↓↓↓

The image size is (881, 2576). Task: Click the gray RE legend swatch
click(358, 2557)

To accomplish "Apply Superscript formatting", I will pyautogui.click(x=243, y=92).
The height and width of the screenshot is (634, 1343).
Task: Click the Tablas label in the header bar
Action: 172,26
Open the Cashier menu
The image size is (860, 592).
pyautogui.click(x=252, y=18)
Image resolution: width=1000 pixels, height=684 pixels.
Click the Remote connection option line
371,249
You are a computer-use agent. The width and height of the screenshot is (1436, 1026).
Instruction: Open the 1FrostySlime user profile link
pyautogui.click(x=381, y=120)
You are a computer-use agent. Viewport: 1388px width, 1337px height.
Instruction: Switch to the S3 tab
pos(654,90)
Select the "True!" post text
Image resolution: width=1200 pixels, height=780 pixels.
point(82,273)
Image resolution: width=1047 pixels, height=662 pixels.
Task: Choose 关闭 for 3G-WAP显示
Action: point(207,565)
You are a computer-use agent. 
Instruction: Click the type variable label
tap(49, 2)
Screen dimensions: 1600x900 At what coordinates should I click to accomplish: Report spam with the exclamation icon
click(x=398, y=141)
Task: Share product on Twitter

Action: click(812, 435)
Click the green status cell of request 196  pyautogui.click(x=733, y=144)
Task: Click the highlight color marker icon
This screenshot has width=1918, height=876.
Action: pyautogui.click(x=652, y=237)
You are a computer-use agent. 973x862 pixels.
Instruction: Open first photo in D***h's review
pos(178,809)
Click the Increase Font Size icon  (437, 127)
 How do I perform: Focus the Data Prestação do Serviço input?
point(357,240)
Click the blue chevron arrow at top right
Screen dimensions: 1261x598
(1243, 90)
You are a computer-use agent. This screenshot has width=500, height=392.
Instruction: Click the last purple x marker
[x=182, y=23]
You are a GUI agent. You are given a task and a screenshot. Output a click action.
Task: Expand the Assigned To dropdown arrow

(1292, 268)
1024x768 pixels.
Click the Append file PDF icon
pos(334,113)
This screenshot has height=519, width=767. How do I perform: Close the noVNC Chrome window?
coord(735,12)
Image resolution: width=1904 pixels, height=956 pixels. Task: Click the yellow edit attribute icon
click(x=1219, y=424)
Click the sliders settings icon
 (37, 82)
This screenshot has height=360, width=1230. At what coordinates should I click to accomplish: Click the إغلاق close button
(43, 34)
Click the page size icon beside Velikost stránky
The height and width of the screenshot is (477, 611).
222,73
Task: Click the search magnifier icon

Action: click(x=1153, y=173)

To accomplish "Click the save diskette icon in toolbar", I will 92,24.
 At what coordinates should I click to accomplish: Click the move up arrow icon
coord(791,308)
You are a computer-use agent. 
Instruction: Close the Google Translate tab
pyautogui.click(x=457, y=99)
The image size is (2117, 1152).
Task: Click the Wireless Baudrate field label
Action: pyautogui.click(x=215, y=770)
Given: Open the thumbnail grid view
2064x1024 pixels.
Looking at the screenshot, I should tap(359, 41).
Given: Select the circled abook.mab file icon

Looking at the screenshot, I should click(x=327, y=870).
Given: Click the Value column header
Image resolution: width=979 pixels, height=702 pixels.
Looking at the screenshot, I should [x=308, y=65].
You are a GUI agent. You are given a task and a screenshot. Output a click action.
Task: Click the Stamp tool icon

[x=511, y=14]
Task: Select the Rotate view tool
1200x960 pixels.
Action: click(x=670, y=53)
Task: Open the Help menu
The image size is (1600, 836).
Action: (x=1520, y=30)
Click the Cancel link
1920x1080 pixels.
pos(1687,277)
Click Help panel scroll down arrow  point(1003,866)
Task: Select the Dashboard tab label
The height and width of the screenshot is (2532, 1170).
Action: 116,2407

↑↑↑

__THE TASK__. If a line in the data holds the string "Help", copy that line.

__RESPONSE FOR THIS EXERCISE__.
Task: Open the Help menu
Click Help panel scroll down arrow  point(1003,866)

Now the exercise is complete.